Le Centre Wallonie-Bruxelles de Kinshasa a vibré, ce vendredi 8 mai 2026, au rythme de la protection de l’enfance en zones de conflit. L’association Paix pour l’Enfance International y a officiellement lancé les préparatifs du Sommet Mondial de la jeunesse pour la protection des enfants victimes de conflits armés, prévu à la Maison de la Paix de Genève, en Suisse, du 1er au 3 octobre 2026. À travers une mobilisation d’envergure, la jeunesse congolaise s’apprête à porter un plaidoyer international pour briser définitivement le cycle du recrutement forcé.
Face à la presse et aux partenaires internationaux, les organisateurs ont dévoilé les enjeux de ce rassemblement majeur qui s’articule autour de trois axes fondamentaux : mobiliser la jeunesse pour la paix, former des ambassadeurs de paix et valoriser le rôle du numérique dans la transformation des récits.
Portée par l’histoire poignante de son fondateur Junior Nzita, un ancien enfant soldat démobilisé en 2006 qui a transformé une promesse de champ de bataille en un combat global, l’organisation refuse désormais la résignation. En mémoire des vies fauchées, Paix pour l’Enfance œuvre depuis 2011 entre la RDC, la Suisse et le Canada pour offrir un avenir aux orphelins de guerre et aux jeunes vulnérables, à l’instar de la réussite exemplaire de Ghyslain Nkama, présent dans la salle et désormais licencié en droit grâce à cet accompagnement digne.
Ouvrant la série des allocutions pour poser les bases éthiques d’une mobilisation qui dépasse les frontières nationales, le Président du Conseil d’administration a rappelé la responsabilité collective qui incombe à la société civile et aux professionnels des médias dans la rupture du silence entourant ce drame.
Maître Ilunga Yamasango Dieudonné a déclaré avec gravité : « Ce sommet rassemblera des centaines de jeunes venant de plusieurs pays du monde, avec une forte participation de la jeunesse congolaise, afin de porter un plaidoyer international contre le recrutement et l’utilisation des enfants dans les conflits armés. […] Lorsqu’on parle des enfants soldats, le silence ne doit jamais gagner. […] Ce combat dépasse une organisation. Ce combat dépasse un pays. C’est un combat pour la dignité humaine. Un combat pour l’enfance. Un combat pour la conscience de notre génération. »
Pour opérationnaliser cette vision et lui donner une résonance concrète, l’organisation mise sur un mécanisme d’engagement participatif et solidaire permettant de transformer l’émotion collective en actions tangibles. Le Coordonnateur national a pris la parole pour exposer la stratégie de terrain et détailler le concept d’Ambassadeur pour la paix, directement lié à la diffusion de l’ouvrage autobiographique du fondateur.

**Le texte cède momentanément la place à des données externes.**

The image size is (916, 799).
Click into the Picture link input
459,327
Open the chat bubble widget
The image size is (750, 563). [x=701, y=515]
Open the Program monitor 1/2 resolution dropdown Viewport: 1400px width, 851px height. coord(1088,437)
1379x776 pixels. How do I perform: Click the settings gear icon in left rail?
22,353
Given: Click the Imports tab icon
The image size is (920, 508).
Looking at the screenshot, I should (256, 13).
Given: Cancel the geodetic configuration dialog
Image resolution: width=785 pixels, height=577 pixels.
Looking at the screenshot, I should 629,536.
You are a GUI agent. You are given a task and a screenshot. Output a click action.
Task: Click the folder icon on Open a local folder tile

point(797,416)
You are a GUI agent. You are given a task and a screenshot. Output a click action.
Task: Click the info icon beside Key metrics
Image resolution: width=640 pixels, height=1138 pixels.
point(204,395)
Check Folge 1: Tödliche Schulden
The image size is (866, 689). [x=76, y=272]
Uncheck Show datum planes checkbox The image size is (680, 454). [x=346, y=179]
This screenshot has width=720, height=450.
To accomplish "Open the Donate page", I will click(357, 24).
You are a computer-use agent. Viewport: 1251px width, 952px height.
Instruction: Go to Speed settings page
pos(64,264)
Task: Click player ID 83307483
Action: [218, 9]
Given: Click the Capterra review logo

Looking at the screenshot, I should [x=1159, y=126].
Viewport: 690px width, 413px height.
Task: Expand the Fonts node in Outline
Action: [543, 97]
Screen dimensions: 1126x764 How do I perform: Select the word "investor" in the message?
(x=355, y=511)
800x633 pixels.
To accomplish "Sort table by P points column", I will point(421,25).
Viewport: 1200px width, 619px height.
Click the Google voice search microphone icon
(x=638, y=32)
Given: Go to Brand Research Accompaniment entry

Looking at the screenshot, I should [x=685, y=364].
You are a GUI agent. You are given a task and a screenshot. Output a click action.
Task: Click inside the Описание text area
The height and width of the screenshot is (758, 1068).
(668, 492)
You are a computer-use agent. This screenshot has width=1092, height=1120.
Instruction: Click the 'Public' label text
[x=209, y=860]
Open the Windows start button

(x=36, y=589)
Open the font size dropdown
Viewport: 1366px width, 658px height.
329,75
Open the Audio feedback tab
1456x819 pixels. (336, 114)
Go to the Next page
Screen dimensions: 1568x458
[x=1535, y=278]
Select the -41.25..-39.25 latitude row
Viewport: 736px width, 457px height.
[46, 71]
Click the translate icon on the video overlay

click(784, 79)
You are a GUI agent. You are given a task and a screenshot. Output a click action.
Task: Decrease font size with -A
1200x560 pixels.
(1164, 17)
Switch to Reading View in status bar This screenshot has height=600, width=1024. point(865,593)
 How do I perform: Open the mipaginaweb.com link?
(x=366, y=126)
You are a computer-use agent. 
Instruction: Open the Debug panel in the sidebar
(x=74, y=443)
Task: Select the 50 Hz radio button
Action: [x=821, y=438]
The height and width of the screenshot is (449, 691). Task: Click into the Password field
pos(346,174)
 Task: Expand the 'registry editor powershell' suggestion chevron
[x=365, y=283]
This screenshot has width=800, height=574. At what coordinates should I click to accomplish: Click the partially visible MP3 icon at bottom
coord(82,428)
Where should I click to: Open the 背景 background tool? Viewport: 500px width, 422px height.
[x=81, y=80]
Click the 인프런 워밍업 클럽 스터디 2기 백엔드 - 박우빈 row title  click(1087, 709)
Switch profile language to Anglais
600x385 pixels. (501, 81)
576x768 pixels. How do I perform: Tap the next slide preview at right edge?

Bienvenu Makunda Mpembele a expliqué : « Nous voulons transformer l’indignation en engagement. Nous voulons créer un grand réseau international de jeunes ambassadeurs de Paix capables de porter cette voix dans les écoles, les universités, les associations et les institutions internationales. […] À travers l’achat symbolique du livre à cinq (5) dollars, des milieux de jeunes auront l’opportunité de rejoindre ce mouvement mondial, de participer aux campagnes de plaidoyer, et pour certains, après tirage au sort, de prendre part au sommet Mondial à Genève. […] L’objectif est aussi de réveiller les consciences. Faire comprendre à la jeunesse du monde entier qu’au moment où certains enfants vont à l’école, jouent librement ou construisent leurs rêves, d’autres enfants, ailleurs, portent des armes au lieu de porter des cahiers et des stylos. »
L’engagement au sein de cette dynamique humanitaire ouvre des perspectives majeures pour la jeunesse engagée. En achetant pour cinq dollars le livre intitulé « Si ma vie d’enfant soldat pouvait être racontée » de Junior Nzita Nsuami et en s’enregistrant sur le site officiel de l’événement, chaque contributeur devient éligible à un tirage au sort prévu le 2 juillet 2026. Les lauréats bénéficieront d’une participation physique au sommet de Genève avec une prise en charge intégrale de leur séjour en Suisse.
De plus, le programme prévoit l’octroi de cent bourses d’études locales ainsi que le financement de micro-projets dont les enveloppes varient entre cinq cents et de cinq mille dollars pour soutenir les initiatives des jeunes.
Au-delà de ces opportunités, l’horizon ultime de cette démarche demeure la construction d’un Centre international de récupération, d’éducation et de réinsertion. Ce lieu de reconstruction, de dignité et d’avenir sera érigé sur un terrain hautement symbolique en RDC, là même où le fondateur a autrefois perdu plusieurs de ses frères d’armes, concrétisant ainsi la promesse de transformer un ancien sanctuaire de guerre en un havre de paix.